(Source data)
# # # # #

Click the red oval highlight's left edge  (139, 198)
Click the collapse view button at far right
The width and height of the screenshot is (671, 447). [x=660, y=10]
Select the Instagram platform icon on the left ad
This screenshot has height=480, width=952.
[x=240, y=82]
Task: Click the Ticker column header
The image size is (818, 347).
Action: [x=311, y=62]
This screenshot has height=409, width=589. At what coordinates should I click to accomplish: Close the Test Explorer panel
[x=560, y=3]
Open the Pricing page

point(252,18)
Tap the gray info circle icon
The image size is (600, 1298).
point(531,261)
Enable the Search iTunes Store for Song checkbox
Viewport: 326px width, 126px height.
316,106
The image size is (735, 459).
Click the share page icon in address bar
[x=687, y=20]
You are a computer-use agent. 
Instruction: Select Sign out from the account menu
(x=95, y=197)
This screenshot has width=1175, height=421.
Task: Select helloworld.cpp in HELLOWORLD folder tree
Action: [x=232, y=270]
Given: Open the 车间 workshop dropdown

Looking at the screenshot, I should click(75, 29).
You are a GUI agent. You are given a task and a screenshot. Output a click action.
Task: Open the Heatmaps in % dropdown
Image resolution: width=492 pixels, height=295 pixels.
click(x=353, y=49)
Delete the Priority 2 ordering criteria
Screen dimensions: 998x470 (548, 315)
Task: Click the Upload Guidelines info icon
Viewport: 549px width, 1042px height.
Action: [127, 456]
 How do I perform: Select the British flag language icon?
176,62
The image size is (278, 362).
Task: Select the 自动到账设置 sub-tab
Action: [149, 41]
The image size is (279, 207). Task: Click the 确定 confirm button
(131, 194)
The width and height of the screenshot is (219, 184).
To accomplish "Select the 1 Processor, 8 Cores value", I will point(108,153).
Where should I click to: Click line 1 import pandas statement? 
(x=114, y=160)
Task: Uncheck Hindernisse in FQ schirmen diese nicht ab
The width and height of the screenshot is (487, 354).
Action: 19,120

# # # # #

### Work required
Rewrite every line of the source data with "Viewport" renamed to "Display", keeping everything else unchanged.

### Response for this exercise
Click the red oval highlight's left edge  (139, 198)
Click the collapse view button at far right
The width and height of the screenshot is (671, 447). [x=660, y=10]
Select the Instagram platform icon on the left ad
This screenshot has height=480, width=952.
[x=240, y=82]
Task: Click the Ticker column header
The image size is (818, 347).
Action: [x=311, y=62]
This screenshot has height=409, width=589. At what coordinates should I click to accomplish: Close the Test Explorer panel
[x=560, y=3]
Open the Pricing page

point(252,18)
Tap the gray info circle icon
The image size is (600, 1298).
point(531,261)
Enable the Search iTunes Store for Song checkbox
Display: 326px width, 126px height.
316,106
The image size is (735, 459).
Click the share page icon in address bar
[x=687, y=20]
You are a computer-use agent. 
Instruction: Select Sign out from the account menu
(x=95, y=197)
This screenshot has width=1175, height=421.
Task: Select helloworld.cpp in HELLOWORLD folder tree
Action: [x=232, y=270]
Given: Open the 车间 workshop dropdown

Looking at the screenshot, I should click(75, 29).
You are a GUI agent. You are given a task and a screenshot. Output a click action.
Task: Open the Heatmaps in % dropdown
Image resolution: width=492 pixels, height=295 pixels.
click(x=353, y=49)
Delete the Priority 2 ordering criteria
Screen dimensions: 998x470 (548, 315)
Task: Click the Upload Guidelines info icon
Display: 549px width, 1042px height.
Action: [127, 456]
 How do I perform: Select the British flag language icon?
176,62
The image size is (278, 362).
Task: Select the 自动到账设置 sub-tab
Action: [149, 41]
The image size is (279, 207). Task: Click the 确定 confirm button
(131, 194)
The width and height of the screenshot is (219, 184).
To accomplish "Select the 1 Processor, 8 Cores value", I will point(108,153).
Where should I click to: Click line 1 import pandas statement? 
(x=114, y=160)
Task: Uncheck Hindernisse in FQ schirmen diese nicht ab
The width and height of the screenshot is (487, 354).
Action: 19,120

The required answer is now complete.